I was taking this photo and some lady came up and said, “I have that fabric.”  I laughed because I have it too.  But when I said that neither she nor I probably do anything like this with our fabrics, she agreed.

“Get Maynard’s rear end,” said one friend to another.  I took a picture of it too–a snow scene titled Maynard, made and quilted by David M. Taylor.

*

And this one got the award for most humorous.  Really?  I thought it was a bit of a mess, although I’m sure the maker was pleased.  It will remain nameless, in case the owner does a search on his or her name.

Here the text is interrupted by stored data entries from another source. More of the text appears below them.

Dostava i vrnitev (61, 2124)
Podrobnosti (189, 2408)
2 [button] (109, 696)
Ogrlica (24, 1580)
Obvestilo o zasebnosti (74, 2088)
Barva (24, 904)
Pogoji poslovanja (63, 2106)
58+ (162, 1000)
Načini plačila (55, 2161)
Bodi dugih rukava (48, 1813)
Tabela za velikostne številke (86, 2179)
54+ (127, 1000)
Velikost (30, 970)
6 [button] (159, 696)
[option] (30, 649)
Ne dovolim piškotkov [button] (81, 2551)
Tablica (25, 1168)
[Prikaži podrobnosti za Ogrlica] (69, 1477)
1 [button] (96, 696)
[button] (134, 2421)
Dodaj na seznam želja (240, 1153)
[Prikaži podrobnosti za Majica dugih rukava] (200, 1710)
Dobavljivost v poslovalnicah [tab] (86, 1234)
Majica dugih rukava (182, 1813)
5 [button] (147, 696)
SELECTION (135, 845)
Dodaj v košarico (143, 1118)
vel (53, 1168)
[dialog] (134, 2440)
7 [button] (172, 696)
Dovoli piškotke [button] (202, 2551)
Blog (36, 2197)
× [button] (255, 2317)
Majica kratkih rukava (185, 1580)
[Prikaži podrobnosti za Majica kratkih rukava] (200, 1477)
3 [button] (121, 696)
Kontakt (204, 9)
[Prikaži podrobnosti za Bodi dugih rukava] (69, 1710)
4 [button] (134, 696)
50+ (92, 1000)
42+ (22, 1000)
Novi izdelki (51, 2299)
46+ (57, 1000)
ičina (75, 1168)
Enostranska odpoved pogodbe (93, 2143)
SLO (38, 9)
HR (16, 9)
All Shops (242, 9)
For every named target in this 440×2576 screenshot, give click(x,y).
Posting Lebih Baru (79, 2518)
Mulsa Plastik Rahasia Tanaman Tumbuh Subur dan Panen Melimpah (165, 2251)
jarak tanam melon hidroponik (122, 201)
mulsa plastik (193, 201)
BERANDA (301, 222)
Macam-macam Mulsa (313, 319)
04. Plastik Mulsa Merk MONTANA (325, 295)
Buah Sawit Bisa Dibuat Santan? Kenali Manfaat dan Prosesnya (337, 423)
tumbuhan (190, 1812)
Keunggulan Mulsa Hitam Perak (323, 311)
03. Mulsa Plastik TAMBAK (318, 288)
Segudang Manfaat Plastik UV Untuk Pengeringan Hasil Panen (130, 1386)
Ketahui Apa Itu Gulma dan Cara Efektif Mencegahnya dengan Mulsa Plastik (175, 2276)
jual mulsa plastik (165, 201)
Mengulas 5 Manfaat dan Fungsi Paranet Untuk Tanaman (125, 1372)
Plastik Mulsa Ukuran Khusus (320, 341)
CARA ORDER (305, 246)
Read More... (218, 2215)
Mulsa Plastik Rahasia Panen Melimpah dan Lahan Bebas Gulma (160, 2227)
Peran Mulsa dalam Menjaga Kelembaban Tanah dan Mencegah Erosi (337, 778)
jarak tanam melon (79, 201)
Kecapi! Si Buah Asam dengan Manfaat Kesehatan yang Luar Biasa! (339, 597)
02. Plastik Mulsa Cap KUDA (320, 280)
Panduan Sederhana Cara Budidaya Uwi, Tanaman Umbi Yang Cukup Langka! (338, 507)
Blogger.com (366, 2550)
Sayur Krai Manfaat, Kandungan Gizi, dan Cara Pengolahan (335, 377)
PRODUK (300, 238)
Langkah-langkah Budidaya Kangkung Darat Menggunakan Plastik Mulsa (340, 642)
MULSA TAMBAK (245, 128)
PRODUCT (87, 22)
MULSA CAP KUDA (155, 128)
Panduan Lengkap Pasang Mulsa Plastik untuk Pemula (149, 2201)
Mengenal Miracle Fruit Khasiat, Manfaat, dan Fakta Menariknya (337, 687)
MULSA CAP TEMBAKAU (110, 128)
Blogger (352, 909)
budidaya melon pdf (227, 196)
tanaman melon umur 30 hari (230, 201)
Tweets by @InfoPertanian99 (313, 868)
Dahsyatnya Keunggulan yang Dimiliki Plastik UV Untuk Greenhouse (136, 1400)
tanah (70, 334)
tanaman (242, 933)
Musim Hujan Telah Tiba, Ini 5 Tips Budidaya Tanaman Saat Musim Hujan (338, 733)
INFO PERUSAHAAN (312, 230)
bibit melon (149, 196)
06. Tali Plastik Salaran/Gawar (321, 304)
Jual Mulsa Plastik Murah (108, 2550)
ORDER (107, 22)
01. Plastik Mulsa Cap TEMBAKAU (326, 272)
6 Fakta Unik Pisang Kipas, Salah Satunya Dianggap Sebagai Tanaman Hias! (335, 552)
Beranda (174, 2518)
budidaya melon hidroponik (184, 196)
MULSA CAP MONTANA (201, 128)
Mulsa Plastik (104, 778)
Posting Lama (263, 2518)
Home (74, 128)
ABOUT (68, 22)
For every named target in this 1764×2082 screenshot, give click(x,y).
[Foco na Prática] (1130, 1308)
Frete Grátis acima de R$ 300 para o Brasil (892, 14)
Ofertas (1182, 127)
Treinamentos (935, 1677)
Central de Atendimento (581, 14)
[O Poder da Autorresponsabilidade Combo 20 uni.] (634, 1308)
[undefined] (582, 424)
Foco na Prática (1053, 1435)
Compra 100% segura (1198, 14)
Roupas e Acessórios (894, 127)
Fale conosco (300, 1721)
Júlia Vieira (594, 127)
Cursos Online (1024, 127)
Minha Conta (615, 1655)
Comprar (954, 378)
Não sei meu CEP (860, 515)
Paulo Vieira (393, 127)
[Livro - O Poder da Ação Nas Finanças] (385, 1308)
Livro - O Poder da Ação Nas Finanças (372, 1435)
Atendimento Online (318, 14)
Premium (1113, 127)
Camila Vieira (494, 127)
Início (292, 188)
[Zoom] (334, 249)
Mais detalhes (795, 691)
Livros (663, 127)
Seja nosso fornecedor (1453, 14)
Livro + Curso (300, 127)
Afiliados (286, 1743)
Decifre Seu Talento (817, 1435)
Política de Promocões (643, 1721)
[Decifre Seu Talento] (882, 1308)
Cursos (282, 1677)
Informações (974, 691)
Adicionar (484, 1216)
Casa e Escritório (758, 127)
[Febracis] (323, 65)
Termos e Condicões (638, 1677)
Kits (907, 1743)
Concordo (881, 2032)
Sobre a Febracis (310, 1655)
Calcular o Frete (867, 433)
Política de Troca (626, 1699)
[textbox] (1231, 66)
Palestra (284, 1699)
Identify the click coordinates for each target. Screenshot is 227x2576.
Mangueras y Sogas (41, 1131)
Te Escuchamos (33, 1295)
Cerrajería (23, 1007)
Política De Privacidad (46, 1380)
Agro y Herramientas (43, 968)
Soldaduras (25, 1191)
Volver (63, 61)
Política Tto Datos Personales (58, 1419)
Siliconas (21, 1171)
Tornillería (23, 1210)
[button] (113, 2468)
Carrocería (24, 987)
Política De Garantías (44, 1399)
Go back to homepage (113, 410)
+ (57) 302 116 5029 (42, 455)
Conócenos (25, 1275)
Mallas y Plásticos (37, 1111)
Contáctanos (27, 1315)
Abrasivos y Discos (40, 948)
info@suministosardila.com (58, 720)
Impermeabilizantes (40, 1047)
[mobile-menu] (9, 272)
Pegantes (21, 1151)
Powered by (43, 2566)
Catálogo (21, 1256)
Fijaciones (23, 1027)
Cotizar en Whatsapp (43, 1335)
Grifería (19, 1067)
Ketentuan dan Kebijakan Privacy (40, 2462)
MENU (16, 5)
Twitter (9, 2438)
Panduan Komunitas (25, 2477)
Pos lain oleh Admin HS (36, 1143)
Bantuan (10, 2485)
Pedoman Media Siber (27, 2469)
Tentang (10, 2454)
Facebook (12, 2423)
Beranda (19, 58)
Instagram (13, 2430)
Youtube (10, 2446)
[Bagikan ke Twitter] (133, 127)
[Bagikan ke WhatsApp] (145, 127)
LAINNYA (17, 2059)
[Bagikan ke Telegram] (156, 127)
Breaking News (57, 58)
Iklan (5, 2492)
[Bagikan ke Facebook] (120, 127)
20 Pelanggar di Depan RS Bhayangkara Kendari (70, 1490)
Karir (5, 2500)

So I don’t leave you on a downer, here’s a stunner of a quilt, all raw-edge appliqued.

Ruffled Feathers, made and quilted by Roxanne Nelson from Calgary Canada.  She fell in love with a photograph of this parrot, and she used only fabric “as the medium to build layers of color blends.”  I was frustrated that I couldn’t get closer to look at, but hoped I could look at by using the telephoto on my camera.  It was a really lovely quilt.

Detail of above.

More, later.

Quilts

Slow Going

It’s slow going on putting together the arcs.

And slow going on ripping the paper off the arcs.  But the book was right: using parchment paper makes it really much easier–much faster than other paper-pieced projects I’ve done.  Consider it your newest tip.

Since I know we all like to see completed quilts, and now that the semester’s started my sewing life will be abbreviated, here’s the quilt I have hanging in the hallway: Winter’s Branches.

I started this a long time ago–the summer before my husband and I went on sabbatical to Washington DC.  I rolled up the quilt on pin-wall fabric, toted it East.  After finishing it, I had no idea how to quilt it, but at that point, winter came to that part of the country.  I would take photo after photo of the graceful array of leaf-less branches against the winter sky.

I used a variegated rayon thread to stitch tree branches into the blocks.

The label.  I used to make quite elaborate labels and still do for my more artsy quilts.  But for baby quilts, or bed quilts, I now take a fine-tipped marker and write directly on the back somewhere.

Creating

More Dotty Quilt

These two pictures were taken by someone who attended a lecture by Becky Goldsmith, the creator and originator of the dotty circle quilt I’m working on.  What I found interesting is her choice of fabrics.  As we quilters in the universe work, we’re always comparing our efforts and choices by the photograph we have either from their website or in the pattern or book.  And certainly that’s hardly accurate.  I was quite interested in her range of fabrics here, how the the jumps between the corner pieces are more pronounced that they show in the photograph that I was working from.  See this allowed me to open up my choices, and be a bit more adventurous.

I’m not as adventurous as the Australian quilters shown in on the Material Obsession website, but I could certainly stand with some loosening up, I think. These photos, and the ladies at Material Obsession are good examples for me.